THE PROBLEM: Once the line containing "Dynamic Nail Supply Channel (132, 1047)" is found in the entries below, reproduce it and every line after it, stopping at and including the line containing "Enquiry (593, 353)"; reproduce nothing else, and keep each line exact.

-- Opening Marker --

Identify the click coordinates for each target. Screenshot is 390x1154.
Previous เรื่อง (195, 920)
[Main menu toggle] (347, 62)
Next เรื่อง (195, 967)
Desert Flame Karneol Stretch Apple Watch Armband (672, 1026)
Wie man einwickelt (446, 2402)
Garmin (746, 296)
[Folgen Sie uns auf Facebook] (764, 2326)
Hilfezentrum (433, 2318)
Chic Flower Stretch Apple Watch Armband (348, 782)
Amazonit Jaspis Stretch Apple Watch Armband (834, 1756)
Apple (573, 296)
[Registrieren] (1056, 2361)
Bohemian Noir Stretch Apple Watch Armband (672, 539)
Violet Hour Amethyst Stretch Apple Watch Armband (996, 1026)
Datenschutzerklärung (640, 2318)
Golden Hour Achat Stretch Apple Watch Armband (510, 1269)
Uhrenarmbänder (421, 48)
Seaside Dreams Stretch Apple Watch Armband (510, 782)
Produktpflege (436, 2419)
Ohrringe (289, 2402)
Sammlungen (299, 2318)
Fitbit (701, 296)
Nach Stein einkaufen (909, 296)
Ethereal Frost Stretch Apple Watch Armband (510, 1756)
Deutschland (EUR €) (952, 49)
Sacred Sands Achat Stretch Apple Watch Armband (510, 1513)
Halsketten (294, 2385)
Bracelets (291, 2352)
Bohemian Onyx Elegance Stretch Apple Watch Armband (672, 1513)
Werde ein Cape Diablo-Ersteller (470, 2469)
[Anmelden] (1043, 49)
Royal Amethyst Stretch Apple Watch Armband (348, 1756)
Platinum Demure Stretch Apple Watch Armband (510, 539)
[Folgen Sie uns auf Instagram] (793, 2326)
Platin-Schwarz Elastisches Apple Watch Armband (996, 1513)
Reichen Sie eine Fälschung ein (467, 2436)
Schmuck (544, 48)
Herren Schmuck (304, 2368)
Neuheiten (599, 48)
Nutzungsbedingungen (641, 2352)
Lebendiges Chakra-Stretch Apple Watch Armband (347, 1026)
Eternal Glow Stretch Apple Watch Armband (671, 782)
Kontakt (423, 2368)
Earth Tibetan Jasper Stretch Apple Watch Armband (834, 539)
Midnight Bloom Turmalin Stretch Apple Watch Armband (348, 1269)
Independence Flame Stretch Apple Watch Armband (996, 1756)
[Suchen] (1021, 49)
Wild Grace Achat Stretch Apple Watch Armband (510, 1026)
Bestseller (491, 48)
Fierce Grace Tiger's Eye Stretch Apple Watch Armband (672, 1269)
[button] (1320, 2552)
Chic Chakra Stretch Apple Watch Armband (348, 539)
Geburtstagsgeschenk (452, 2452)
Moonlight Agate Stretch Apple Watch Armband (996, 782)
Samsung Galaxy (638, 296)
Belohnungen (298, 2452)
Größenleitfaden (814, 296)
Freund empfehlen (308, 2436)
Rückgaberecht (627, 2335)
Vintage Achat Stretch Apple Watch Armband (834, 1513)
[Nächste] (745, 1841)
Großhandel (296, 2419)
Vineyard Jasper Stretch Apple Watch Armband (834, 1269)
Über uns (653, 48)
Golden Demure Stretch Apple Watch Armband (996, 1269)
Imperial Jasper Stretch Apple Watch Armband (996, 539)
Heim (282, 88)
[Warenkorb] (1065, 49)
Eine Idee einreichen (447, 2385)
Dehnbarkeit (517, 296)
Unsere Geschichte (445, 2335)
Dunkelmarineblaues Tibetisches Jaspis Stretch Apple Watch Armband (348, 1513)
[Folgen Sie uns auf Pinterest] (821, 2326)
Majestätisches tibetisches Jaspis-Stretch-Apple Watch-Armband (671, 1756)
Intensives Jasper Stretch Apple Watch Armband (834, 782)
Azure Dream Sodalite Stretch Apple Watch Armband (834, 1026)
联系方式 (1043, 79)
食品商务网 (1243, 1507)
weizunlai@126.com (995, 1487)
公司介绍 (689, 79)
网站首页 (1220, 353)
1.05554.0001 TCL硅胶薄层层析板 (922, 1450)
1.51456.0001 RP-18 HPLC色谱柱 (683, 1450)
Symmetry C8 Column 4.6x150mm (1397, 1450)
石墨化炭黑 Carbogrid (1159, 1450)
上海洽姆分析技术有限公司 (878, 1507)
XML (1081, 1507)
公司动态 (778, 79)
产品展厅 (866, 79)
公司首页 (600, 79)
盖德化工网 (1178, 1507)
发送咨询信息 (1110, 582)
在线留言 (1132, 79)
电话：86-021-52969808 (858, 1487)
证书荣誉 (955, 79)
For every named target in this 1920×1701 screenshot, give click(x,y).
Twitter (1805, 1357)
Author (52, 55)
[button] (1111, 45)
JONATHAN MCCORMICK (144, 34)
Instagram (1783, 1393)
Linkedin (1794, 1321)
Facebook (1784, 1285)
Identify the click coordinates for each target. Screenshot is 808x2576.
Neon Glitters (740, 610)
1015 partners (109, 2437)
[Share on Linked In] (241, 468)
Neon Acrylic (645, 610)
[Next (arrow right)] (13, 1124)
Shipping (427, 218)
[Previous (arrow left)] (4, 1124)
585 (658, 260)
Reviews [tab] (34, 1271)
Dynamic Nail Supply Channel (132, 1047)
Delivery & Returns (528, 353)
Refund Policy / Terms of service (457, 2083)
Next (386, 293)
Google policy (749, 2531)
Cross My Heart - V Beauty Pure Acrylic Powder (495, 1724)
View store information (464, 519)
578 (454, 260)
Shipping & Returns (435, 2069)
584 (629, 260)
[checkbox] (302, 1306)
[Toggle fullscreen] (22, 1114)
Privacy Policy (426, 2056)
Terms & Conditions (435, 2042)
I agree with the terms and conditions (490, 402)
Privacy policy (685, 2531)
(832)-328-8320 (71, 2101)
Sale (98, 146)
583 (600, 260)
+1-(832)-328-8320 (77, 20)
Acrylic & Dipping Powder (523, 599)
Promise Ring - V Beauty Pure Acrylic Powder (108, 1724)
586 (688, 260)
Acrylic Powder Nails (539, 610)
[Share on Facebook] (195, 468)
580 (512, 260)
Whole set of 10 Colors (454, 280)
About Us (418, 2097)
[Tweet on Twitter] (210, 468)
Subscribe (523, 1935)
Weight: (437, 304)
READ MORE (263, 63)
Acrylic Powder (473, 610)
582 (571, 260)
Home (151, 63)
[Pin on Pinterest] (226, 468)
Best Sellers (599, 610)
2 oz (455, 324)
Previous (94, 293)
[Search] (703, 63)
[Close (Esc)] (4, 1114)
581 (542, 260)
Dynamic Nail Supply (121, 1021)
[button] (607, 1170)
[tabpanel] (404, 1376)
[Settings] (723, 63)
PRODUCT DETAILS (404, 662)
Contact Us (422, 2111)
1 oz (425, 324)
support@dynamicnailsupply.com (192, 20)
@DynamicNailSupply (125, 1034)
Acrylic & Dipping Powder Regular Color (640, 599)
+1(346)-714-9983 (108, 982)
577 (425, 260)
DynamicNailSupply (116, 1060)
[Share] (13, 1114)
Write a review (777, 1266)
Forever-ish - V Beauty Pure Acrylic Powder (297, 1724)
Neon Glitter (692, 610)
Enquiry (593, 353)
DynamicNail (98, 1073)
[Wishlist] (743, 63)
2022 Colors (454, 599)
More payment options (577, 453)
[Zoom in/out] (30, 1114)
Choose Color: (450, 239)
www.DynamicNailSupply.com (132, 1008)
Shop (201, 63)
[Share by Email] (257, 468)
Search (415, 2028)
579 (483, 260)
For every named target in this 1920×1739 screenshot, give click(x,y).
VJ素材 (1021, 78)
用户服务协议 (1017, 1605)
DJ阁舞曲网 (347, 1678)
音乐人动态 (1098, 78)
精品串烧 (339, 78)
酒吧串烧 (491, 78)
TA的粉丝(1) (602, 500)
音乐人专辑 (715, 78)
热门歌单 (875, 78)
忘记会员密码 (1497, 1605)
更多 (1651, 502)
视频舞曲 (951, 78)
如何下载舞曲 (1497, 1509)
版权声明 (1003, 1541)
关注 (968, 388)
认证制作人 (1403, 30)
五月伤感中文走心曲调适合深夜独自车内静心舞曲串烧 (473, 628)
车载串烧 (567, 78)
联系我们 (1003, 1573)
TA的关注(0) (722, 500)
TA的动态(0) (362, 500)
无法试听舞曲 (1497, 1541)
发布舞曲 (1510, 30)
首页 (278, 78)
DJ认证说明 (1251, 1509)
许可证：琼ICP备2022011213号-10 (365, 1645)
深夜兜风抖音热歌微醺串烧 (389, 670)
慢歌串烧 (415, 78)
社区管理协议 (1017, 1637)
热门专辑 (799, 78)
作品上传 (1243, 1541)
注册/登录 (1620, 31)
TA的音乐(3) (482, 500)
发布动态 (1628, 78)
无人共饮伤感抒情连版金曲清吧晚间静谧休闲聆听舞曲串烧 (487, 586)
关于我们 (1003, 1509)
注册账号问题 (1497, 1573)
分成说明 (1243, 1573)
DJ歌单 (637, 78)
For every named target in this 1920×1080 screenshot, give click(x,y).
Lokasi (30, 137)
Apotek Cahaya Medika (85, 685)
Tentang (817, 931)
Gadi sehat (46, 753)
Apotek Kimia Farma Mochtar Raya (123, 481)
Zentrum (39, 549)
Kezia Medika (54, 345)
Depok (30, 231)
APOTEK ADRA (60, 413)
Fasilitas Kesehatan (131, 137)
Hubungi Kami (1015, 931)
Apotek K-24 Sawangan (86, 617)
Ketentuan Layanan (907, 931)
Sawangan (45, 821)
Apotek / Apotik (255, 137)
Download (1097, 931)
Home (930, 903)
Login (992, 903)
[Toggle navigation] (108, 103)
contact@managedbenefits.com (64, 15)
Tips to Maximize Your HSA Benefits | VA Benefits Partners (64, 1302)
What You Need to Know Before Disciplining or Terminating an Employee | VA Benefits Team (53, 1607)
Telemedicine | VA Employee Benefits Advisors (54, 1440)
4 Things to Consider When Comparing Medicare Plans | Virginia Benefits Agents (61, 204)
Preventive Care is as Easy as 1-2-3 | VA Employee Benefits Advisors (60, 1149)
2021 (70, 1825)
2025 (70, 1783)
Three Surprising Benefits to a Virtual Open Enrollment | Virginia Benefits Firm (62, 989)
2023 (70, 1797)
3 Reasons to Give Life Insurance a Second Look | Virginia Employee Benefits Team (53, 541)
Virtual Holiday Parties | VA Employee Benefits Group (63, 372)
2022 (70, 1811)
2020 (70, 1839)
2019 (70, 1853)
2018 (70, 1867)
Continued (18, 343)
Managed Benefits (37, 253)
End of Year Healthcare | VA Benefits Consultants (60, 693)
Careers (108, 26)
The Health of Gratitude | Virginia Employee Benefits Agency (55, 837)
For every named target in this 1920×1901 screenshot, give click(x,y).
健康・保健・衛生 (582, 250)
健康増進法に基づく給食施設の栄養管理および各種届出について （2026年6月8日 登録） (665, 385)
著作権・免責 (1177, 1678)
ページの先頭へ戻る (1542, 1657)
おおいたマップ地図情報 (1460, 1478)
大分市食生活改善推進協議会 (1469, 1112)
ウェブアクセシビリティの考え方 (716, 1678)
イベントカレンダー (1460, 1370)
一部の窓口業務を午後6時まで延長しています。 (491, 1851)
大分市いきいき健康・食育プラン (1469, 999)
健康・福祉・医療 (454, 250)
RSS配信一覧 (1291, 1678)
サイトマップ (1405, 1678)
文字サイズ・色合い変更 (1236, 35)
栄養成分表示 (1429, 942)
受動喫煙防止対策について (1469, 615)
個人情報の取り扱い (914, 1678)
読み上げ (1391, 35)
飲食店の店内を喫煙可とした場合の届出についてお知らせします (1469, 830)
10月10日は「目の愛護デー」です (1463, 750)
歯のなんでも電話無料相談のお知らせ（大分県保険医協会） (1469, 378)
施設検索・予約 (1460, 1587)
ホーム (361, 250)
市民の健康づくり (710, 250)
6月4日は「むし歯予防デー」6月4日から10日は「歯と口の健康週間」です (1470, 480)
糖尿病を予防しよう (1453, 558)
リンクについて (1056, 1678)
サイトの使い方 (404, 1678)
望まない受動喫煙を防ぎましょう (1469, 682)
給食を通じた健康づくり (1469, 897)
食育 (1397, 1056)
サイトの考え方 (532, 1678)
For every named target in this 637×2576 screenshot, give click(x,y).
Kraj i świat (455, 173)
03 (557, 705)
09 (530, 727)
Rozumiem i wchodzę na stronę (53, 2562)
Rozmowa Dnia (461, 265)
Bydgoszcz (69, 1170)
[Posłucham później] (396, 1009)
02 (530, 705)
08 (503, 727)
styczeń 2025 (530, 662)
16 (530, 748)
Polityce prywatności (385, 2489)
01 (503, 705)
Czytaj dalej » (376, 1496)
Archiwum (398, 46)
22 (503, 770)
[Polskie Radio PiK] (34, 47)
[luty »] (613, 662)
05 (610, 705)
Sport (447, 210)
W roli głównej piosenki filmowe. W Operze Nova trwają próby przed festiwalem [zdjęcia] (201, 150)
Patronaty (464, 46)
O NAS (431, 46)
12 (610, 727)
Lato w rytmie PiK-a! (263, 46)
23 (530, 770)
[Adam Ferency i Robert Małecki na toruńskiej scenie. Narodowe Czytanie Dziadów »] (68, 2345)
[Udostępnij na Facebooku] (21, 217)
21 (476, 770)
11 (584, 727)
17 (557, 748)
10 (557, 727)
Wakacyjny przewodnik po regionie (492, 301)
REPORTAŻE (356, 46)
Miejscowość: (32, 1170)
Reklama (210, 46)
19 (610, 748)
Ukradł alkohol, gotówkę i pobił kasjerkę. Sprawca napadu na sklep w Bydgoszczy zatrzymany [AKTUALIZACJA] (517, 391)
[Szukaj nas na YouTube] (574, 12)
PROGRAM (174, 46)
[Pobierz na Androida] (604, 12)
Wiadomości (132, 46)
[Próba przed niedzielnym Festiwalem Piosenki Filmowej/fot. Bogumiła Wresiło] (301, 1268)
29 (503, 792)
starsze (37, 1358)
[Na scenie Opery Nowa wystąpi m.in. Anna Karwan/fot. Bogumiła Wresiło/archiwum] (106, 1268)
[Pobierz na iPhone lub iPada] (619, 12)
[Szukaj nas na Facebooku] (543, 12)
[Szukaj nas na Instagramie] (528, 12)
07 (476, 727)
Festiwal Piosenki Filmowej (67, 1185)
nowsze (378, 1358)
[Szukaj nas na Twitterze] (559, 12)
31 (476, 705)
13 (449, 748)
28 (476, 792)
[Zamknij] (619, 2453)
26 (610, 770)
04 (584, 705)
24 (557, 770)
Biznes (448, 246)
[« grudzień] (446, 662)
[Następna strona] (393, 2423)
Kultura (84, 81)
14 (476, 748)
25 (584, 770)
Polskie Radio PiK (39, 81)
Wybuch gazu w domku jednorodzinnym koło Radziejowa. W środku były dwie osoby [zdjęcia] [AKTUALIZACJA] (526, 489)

-- Closing Marker --

SOLUTION FOR THIS PROBLEM:
Dynamic Nail Supply Channel (132, 1047)
Delivery & Returns (528, 353)
Refund Policy / Terms of service (457, 2083)
Next (386, 293)
Google policy (749, 2531)
Cross My Heart - V Beauty Pure Acrylic Powder (495, 1724)
View store information (464, 519)
578 (454, 260)
Shipping & Returns (435, 2069)
584 (629, 260)
[checkbox] (302, 1306)
[Toggle fullscreen] (22, 1114)
Privacy Policy (426, 2056)
Terms & Conditions (435, 2042)
I agree with the terms and conditions (490, 402)
Privacy policy (685, 2531)
(832)-328-8320 (71, 2101)
Sale (98, 146)
583 (600, 260)
+1-(832)-328-8320 (77, 20)
Acrylic & Dipping Powder (523, 599)
Promise Ring - V Beauty Pure Acrylic Powder (108, 1724)
586 (688, 260)
Acrylic Powder Nails (539, 610)
[Share on Facebook] (195, 468)
580 (512, 260)
Whole set of 10 Colors (454, 280)
About Us (418, 2097)
[Tweet on Twitter] (210, 468)
Subscribe (523, 1935)
Weight: (437, 304)
READ MORE (263, 63)
Acrylic Powder (473, 610)
582 (571, 260)
Home (151, 63)
[Pin on Pinterest] (226, 468)
Best Sellers (599, 610)
2 oz (455, 324)
Previous (94, 293)
[Search] (703, 63)
[Close (Esc)] (4, 1114)
581 (542, 260)
Dynamic Nail Supply (121, 1021)
[button] (607, 1170)
[tabpanel] (404, 1376)
[Settings] (723, 63)
PRODUCT DETAILS (404, 662)
Contact Us (422, 2111)
1 oz (425, 324)
support@dynamicnailsupply.com (192, 20)
@DynamicNailSupply (125, 1034)
Acrylic & Dipping Powder Regular Color (640, 599)
+1(346)-714-9983 (108, 982)
577 (425, 260)
DynamicNailSupply (116, 1060)
[Share] (13, 1114)
Write a review (777, 1266)
Forever-ish - V Beauty Pure Acrylic Powder (297, 1724)
Neon Glitter (692, 610)
Enquiry (593, 353)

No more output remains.